→ **About this task**: Include the line containing "Cámaras agrarias (1002, 618)" and every line after it up to the end of the material below; reproduce them exactly and drop the pictures.

→ **Supplied information**:
· · ·

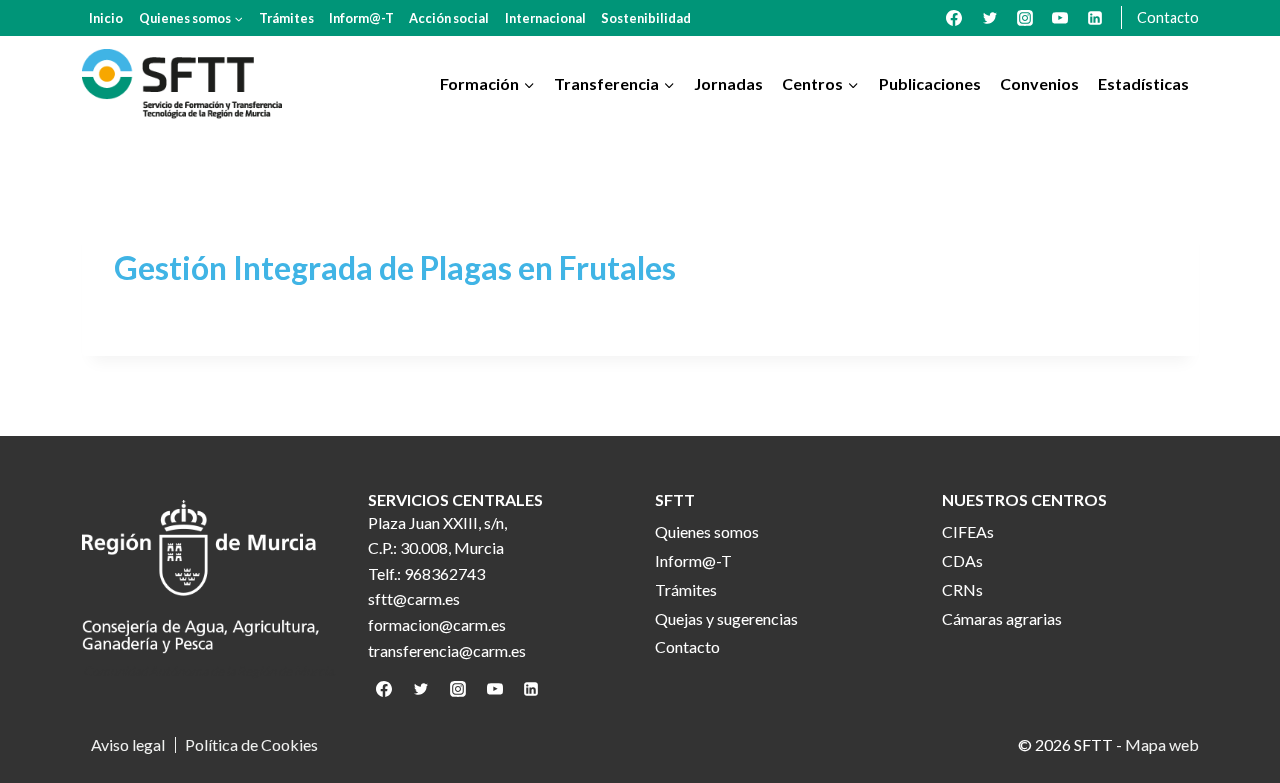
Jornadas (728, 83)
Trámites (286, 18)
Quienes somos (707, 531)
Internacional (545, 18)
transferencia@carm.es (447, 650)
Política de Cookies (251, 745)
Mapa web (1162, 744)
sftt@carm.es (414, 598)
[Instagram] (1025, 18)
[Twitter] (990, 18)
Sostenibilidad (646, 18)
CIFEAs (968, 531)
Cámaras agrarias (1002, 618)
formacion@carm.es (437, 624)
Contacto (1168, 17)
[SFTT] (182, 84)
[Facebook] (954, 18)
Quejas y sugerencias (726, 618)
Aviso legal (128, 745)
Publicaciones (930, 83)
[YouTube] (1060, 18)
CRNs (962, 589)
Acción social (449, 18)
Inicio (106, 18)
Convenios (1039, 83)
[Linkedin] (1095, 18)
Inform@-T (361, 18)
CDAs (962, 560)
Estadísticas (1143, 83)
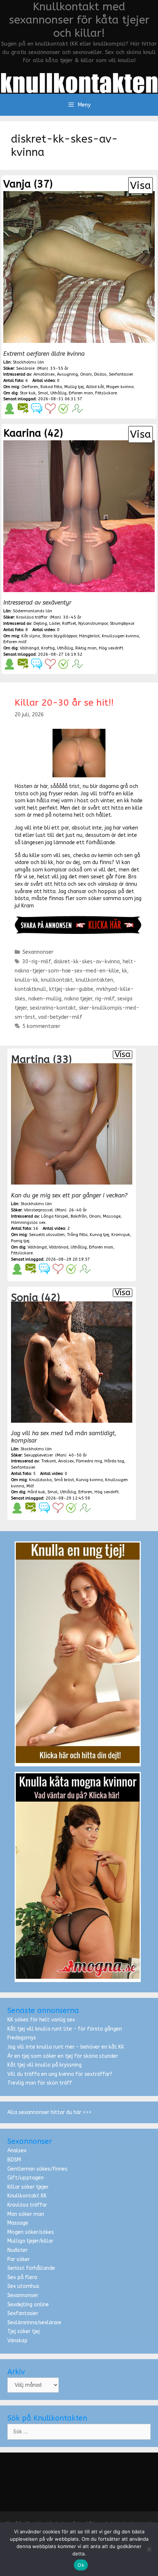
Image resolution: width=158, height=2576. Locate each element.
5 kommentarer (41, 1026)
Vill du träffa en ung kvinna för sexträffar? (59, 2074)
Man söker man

· · ·

→ **Answer space**:
Cámaras agrarias (1002, 618)
formacion@carm.es (437, 624)
Contacto (1168, 17)
[SFTT] (182, 84)
[Facebook] (954, 18)
Quejas y sugerencias (726, 618)
Aviso legal (128, 745)
Publicaciones (930, 83)
[YouTube] (1060, 18)
CRNs (962, 589)
Acción social (449, 18)
Inicio (106, 18)
Convenios (1039, 83)
[Linkedin] (1095, 18)
Inform@-T (361, 18)
CDAs (962, 560)
Estadísticas (1143, 83)
Image resolution: width=158, height=2576. Locate each element.
5 kommentarer (41, 1026)
Vill du träffa en ung kvinna för sexträffar? (59, 2074)
Man söker man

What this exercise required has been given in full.